November 16, 2006 | By Nathaniel Ward

In this 1986 photo taken at a Heritage Foundation event, Milton Friedman, right, poses with his wife Rose, Heritage President Ed Feulner and President Ronald Reagan.

In this 1986 photo taken at a Heritage Foundation event, Milton Friedman, right, poses with his wife Rose, Heritage President Ed Feulner and President Ronald Reagan.

Free-market economist Milton Friedman died today at age 94. His pioneering work helped make the conservative movement what it is today.

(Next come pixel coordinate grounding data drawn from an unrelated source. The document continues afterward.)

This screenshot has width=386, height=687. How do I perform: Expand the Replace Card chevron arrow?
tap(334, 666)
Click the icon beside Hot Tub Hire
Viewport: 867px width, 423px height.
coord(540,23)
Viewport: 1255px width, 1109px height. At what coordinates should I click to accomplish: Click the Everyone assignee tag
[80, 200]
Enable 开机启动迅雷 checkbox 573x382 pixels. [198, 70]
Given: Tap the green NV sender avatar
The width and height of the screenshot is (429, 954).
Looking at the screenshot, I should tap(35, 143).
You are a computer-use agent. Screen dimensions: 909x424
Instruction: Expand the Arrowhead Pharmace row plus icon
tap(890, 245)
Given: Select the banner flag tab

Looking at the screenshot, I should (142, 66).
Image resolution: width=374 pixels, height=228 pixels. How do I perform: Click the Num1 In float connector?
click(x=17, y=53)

An opponent of government controls on the economy, the University of Chicago professor was among the most influential economists of the 20th century. The Nobel Prize laureate was a successful advocate for a number of conservative ideas, such as the use of monetary policy to control inflation, an all-volunteer military and school vouchers.

“Milton Friedman was small in stature but a giant in the world of ideas,” Heritage President Ed Feulner said in a statement on his passing. “His passion and wisdom extended well beyond the field of economics and combined to make him one of the most compelling advocates of human freedom the world has known.”

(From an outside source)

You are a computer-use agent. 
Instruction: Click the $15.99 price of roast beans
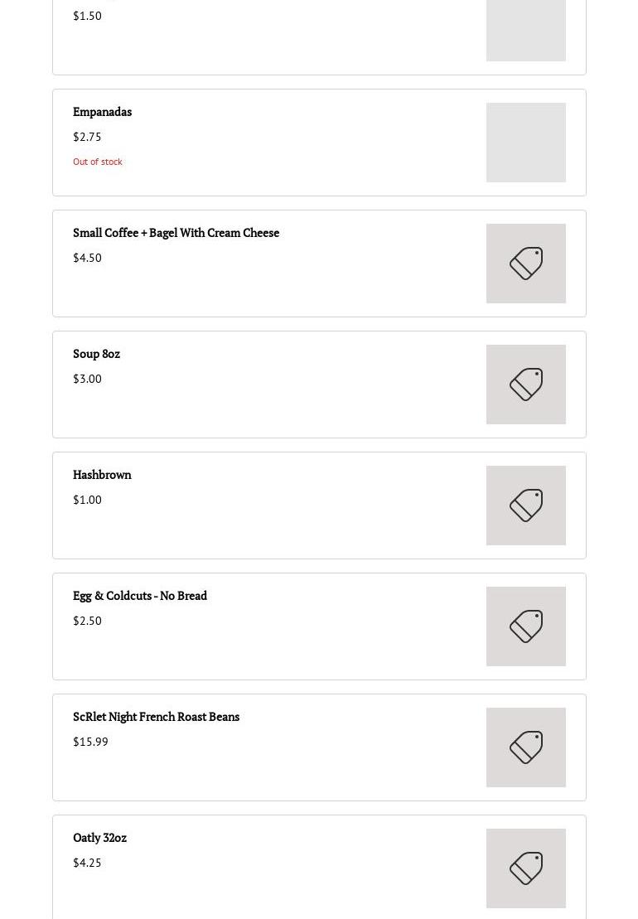90,742
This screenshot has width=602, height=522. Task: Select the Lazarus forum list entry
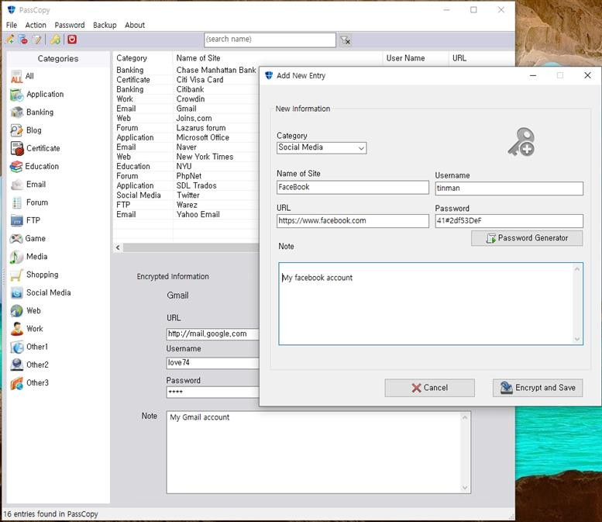click(x=201, y=128)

Feulner explained that his “ideas have empowered millions of people to pursue their destiny, opening for them new economic and educational opportunities that have made them more productive and more prosperous.”

In a 1997 essay reproduced in The March of Freedom, Feulner praised Friedman for his work on behalf of free enterprise.

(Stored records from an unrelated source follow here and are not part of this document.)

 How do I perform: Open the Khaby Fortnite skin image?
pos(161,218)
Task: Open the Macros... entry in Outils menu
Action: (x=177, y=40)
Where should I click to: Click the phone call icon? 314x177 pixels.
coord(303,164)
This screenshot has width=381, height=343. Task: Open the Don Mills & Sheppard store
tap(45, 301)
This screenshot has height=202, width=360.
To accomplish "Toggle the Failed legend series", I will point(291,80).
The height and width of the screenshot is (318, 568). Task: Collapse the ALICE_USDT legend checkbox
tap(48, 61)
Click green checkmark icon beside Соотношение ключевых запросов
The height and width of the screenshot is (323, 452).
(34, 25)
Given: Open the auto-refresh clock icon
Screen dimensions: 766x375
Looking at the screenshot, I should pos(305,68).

Milton Friedman is the spokesman and symbol of the remarkable revival of neoclassical economics in our time. As a groundbreaking scholar, influential teacher, intimidating debater, television personality, widely read columnist and advisor to presidents and prime ministers, he has defended the efficiency and nobility of markets and revealed the justice found in freedom.

Click here to read the entire essay  (PDF excerpt from The March of Freedom).

Friedman’s legacy of freedom continues to inspire us at The Heritage Foundation, and we owe a debt of gratitude to Friedman’s work over the past decades.

The Heritage Foundation mourns his passing. He was an inspiration to believers in freedom and liberty.

More and more pork

“Congress’s pork gravy train rolls on despite promises to slow or stop it,” Heritage budget analysts Brian Riedl and Michelle Muccio report. “As Congress returns to finish the final 11 appropriations bills for fiscal year 2007, it will take up House and Senate bills currently containing an estimated 10,000 pork projects, about as many as last year.”

Contained in these bills are some extravagant special-interest handouts.

Click here for a list of the most outrageous earmarks, like $150,000 to demolish an abandoned church.

Feulner awarded freedom prize

The Victims of Communism Memorial Foundation on Tuesday awarded Heritage President Ed Feulner the Truman-Reagan Medal of Freedom.

In a letter read at the medal ceremony, Czech President Vaclav Klaus praised Feulner’s work on behalf of international freedom.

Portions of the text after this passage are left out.